Task goal - List each line of the data that holds the word "label".

Data -
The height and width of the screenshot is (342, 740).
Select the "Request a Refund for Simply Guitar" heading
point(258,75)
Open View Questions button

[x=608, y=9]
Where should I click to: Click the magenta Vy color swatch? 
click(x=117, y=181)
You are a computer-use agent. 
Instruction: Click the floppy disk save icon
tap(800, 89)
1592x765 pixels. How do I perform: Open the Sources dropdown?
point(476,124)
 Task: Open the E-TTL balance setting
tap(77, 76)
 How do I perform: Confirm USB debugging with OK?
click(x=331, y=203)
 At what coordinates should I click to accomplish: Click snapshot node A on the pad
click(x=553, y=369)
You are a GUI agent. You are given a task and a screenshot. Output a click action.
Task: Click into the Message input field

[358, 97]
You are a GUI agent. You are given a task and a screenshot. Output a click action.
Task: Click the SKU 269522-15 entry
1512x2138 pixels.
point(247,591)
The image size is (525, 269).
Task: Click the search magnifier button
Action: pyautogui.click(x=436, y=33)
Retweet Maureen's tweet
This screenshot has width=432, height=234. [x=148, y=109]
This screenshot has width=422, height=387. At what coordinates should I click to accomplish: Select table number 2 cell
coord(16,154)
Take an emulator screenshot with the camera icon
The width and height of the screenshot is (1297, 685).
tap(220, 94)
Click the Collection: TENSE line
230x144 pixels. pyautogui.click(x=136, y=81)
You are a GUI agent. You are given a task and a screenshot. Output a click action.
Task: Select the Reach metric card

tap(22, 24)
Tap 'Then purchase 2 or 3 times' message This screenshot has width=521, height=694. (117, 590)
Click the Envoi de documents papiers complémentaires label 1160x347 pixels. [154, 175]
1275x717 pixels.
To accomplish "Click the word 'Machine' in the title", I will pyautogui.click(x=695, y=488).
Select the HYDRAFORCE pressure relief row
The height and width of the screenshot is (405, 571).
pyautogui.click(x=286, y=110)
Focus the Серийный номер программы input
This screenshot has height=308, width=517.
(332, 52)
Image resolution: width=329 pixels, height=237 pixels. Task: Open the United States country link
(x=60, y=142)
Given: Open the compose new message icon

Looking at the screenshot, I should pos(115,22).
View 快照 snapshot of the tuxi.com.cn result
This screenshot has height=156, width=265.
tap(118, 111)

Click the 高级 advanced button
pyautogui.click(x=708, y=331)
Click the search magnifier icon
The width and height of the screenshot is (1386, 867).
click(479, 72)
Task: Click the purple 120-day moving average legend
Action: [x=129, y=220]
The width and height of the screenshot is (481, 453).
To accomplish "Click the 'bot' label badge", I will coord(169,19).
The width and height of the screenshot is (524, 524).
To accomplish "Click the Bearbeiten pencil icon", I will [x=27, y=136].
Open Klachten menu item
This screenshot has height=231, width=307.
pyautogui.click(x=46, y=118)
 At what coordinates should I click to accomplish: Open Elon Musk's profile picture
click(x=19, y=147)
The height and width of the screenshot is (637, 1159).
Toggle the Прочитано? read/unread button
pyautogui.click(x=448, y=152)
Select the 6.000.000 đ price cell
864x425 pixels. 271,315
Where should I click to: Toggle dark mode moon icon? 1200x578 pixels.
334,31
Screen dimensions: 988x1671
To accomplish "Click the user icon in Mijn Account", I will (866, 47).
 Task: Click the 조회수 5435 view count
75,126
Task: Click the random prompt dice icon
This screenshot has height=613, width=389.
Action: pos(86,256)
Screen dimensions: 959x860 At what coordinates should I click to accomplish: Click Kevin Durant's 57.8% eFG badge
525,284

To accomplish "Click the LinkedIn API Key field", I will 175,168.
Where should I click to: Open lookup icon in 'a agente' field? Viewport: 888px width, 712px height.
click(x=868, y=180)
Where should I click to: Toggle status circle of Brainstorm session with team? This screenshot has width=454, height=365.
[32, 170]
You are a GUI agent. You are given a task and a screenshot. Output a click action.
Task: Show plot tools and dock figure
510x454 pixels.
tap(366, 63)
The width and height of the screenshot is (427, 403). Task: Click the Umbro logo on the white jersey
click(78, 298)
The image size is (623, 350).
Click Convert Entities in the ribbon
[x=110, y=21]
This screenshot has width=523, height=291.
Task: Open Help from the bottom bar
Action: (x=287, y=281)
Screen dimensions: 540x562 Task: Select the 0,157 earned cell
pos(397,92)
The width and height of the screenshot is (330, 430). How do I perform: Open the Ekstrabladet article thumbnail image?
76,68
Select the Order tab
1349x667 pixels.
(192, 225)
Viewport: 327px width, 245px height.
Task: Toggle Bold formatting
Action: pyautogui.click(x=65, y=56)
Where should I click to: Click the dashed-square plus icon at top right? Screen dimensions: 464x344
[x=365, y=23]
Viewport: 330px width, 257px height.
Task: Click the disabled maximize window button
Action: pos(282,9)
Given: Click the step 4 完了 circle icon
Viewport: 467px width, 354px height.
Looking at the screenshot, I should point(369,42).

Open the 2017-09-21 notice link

Completed exercise -
Click the Envoi de documents papiers complémentaires label 1160x347 pixels. [154, 175]
To accomplish "Click the 'bot' label badge", I will coord(169,19).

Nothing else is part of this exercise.